# Capstone Project - The Battle of Neighborhoods

## Prospects of a Lunch Restaurant in Seoul, Korea.

### 1. Introduction/Business Problem

My friend wants to open a lunch restaurant in Seoul. He asked me for help.

I decided to help him by doing some analysis in the city of Seoul.
I offer three options:
+ Open a restaurant near major office buildings
+ Open fast food restaurants near the transport stations
+ Open a restaurant in places with few restaurants to avoid competition

Target Audiences:
+ People who want to open a restaurant like my friend or maybe a cafe, they can see the pros and cons of the locations.
+ Tourists looking for restaurants in Seoul.
+ Someone wants to understand a piece of data science work.

### 2. Data

I make use of https://en.wikipedia.org/wiki/List_of_districts_of_Seoul page to scrap the table to create a data-frame.

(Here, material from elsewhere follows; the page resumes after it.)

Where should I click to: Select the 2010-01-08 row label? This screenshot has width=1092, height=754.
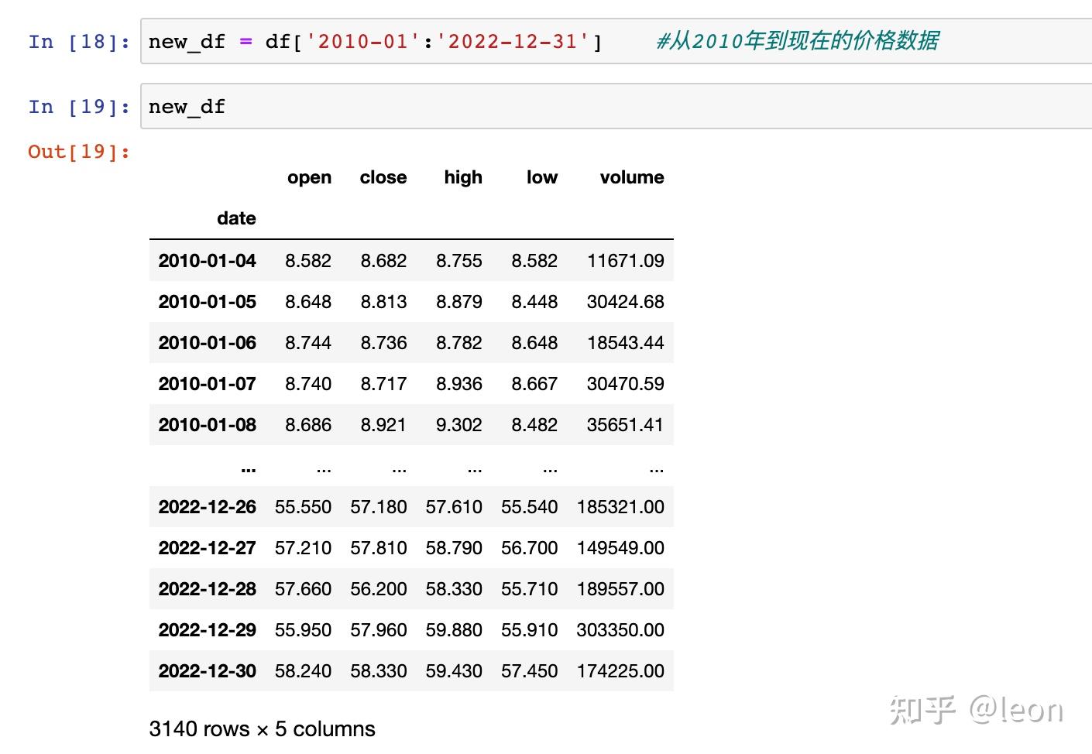207,425
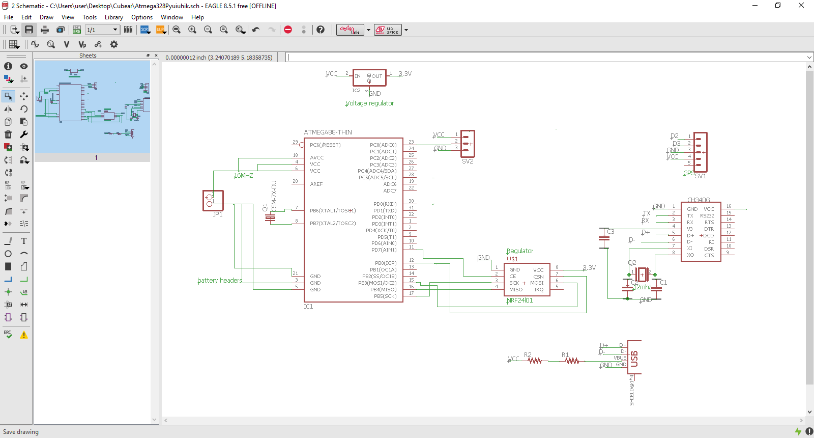Image resolution: width=814 pixels, height=438 pixels.
Task: Select the Delete trash can tool
Action: pos(8,134)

After that, I get coordinates of districts by using Geopy Client and prepare data.

I will first mark the locations of the districts with Foursquare and then give the next analysis.

In [1]:
import sys
import requests
import json

import matplotlib.pyplot as plt
import matplotlib.cm as cm
import matplotlib.colors as colors


import io
from bs4 import BeautifulSoup
import pandas as pd
import numpy as np

from sklearn.cluster import KMeans

from geopy.geocoders import Nominatim
geolocator = Nominatim(user_agent="Seoul_explorer", timeout = 10)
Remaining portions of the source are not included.